**Goal 1**. In the twisted bilayer graphene abstract, what range of twist angles is covered?

Angle-Dependent {\it Ab initio} Low-Energy Hamiltonians for a Relaxed Twisted Bilayer Graphene Heterostructure
arXiv:1908.00058
The paper develops efficient, angle‑dependent low‑energy Hamiltonians for relaxed twisted bilayer graphene by combining continuum elasticity, DFT‑based Wannier tight‑binding, and projection near the Dirac points, extracting intra‑layer pseudo‑gauge fields and inter‑layer coupling terms across a range of twist angles.
Abstract
We present efficient angle-dependent low-energy Hamiltonians to describe the properties of the twisted bilayer graphene (tBLG) heterostructure, based on {\it ab initio} calculations of mechanical relxation and electronic structure. The angle-dependent relaxed atomic geometry is determined by continuum elasticity theory, which induces both in-plane and out-of-plane deformations in the stacked graphene layers. The electronic properties corresponding to the deformed geometry are derived from a Wannier transformation to local interactions obtained from Density Functional Theory calculations. With these {\it ab initio} tight-binding Hamiltonians of the relaxed heterostructure, the low-energy effective theories are derived from the projections near Dirac cones at K valleys. For twist angles ranging from 0.7$^\circ$ to 4$^\circ$, we extract both the intra-layer pseudo-gauge fields and the inter-layer coupling terms in the low-energy Hamiltonians, which extend the conventional low-energy continuum models. We further include the momentum dependent inter-layer scattering terms which give rise to the particle-hole asymmetric features of the electronic structure. Our model Hamiltonians can serve as a starting point for formulating physically meaningful, accurate interacting electron theories.

**Records**.
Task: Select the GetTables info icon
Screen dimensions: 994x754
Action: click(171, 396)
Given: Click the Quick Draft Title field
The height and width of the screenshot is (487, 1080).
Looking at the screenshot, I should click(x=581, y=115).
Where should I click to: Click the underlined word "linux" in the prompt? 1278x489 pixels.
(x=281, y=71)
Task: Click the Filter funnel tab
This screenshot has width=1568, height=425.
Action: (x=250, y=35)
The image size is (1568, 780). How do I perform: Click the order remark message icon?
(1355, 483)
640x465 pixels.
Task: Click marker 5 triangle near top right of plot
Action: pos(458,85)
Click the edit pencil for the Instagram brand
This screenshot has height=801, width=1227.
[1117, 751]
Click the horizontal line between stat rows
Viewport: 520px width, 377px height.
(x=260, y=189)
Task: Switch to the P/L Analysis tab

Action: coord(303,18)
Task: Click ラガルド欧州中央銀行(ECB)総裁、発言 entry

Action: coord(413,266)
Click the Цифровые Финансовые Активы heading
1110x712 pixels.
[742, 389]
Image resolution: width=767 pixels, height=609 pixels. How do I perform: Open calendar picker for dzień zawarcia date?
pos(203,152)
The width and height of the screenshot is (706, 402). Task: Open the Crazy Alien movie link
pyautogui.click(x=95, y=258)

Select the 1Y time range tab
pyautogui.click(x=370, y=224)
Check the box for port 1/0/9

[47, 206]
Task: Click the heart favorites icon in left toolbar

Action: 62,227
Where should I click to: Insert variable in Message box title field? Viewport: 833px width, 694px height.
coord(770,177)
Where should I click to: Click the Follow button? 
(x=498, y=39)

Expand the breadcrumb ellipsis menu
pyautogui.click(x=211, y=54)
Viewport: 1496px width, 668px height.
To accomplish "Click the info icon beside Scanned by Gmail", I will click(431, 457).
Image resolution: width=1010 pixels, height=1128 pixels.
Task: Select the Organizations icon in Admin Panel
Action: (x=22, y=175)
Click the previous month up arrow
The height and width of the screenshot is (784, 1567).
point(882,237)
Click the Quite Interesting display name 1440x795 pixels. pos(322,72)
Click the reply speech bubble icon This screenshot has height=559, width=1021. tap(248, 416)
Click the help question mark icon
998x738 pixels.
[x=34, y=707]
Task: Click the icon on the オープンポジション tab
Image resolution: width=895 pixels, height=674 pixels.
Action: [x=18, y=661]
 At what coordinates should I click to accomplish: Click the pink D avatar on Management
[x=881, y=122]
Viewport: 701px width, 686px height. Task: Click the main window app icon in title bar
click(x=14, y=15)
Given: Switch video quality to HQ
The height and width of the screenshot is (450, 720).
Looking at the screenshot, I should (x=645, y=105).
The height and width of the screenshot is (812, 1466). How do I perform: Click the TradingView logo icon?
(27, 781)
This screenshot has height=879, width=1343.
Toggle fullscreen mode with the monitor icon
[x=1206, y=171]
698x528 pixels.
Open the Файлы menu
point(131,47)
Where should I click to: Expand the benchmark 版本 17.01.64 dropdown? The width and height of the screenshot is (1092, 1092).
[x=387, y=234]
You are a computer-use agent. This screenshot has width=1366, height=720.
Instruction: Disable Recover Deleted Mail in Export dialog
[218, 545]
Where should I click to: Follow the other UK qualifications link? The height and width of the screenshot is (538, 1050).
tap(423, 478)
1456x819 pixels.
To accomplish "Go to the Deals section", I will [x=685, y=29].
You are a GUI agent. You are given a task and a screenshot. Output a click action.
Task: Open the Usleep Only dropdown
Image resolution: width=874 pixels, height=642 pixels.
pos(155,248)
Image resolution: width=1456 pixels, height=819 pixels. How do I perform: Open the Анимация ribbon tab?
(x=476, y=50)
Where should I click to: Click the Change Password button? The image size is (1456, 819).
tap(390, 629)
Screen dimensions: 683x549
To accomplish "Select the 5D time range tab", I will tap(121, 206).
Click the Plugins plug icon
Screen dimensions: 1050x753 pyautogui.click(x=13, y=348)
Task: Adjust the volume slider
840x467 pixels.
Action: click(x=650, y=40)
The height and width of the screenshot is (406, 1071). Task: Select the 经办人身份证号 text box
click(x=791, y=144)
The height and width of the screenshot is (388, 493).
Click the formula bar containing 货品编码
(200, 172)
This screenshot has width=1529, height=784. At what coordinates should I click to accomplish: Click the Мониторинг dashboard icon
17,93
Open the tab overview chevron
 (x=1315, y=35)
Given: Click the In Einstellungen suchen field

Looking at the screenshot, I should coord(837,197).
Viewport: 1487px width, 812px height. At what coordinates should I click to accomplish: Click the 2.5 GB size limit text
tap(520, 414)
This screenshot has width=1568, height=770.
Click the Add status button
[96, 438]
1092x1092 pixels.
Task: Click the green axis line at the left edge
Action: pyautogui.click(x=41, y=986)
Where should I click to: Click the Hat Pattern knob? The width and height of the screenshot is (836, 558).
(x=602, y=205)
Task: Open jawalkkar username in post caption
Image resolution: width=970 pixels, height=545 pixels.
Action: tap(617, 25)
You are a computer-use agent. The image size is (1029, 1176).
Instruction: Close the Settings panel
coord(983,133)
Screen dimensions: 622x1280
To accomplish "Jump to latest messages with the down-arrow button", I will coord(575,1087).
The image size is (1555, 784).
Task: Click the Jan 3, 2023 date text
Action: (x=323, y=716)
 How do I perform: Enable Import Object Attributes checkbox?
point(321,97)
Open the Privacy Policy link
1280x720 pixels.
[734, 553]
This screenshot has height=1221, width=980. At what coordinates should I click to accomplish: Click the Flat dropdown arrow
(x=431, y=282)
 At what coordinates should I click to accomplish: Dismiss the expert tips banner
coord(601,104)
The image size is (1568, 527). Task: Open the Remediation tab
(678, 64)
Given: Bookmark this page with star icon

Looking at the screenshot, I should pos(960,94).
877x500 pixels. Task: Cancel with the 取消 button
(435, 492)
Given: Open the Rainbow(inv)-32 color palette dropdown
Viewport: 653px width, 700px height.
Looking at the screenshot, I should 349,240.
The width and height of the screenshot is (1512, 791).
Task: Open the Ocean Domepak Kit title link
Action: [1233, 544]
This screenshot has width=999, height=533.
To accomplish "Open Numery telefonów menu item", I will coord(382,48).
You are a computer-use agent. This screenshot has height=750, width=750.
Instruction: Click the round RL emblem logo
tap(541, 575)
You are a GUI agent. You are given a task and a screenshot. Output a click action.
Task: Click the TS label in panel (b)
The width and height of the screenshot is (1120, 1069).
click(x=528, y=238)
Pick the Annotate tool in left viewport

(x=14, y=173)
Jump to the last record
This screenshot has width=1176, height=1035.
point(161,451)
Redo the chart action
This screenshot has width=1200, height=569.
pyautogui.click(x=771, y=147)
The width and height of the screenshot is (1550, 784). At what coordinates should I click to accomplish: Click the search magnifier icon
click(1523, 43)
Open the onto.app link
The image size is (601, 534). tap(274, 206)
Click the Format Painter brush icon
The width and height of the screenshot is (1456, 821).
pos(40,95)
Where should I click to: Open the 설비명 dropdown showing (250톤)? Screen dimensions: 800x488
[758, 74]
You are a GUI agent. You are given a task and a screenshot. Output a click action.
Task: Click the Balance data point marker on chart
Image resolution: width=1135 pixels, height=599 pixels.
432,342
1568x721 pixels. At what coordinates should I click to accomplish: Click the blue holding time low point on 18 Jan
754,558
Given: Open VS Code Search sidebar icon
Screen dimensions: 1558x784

**Goal 2**. Reproduce the entries verbatim, from the line with "This screenshot has width=999, height=533." through the end of the entries.

**Final answer 1**. From 0.7° to 4°.

**Final answer 2**.
This screenshot has width=999, height=533.
To accomplish "Open Numery telefonów menu item", I will coord(382,48).
You are a computer-use agent. This screenshot has height=750, width=750.
Instruction: Click the round RL emblem logo
tap(541, 575)
You are a GUI agent. You are given a task and a screenshot. Output a click action.
Task: Click the TS label in panel (b)
The width and height of the screenshot is (1120, 1069).
click(x=528, y=238)
Pick the Annotate tool in left viewport

(x=14, y=173)
Jump to the last record
This screenshot has width=1176, height=1035.
point(161,451)
Redo the chart action
This screenshot has width=1200, height=569.
pyautogui.click(x=771, y=147)
The width and height of the screenshot is (1550, 784). At what coordinates should I click to accomplish: Click the search magnifier icon
click(1523, 43)
Open the onto.app link
The image size is (601, 534). tap(274, 206)
Click the Format Painter brush icon
The width and height of the screenshot is (1456, 821).
pos(40,95)
Where should I click to: Open the 설비명 dropdown showing (250톤)? Screen dimensions: 800x488
[758, 74]
You are a GUI agent. You are given a task and a screenshot. Output a click action.
Task: Click the Balance data point marker on chart
Image resolution: width=1135 pixels, height=599 pixels.
432,342
1568x721 pixels. At what coordinates should I click to accomplish: Click the blue holding time low point on 18 Jan
754,558
Given: Open VS Code Search sidebar icon
Screen dimensions: 1558x784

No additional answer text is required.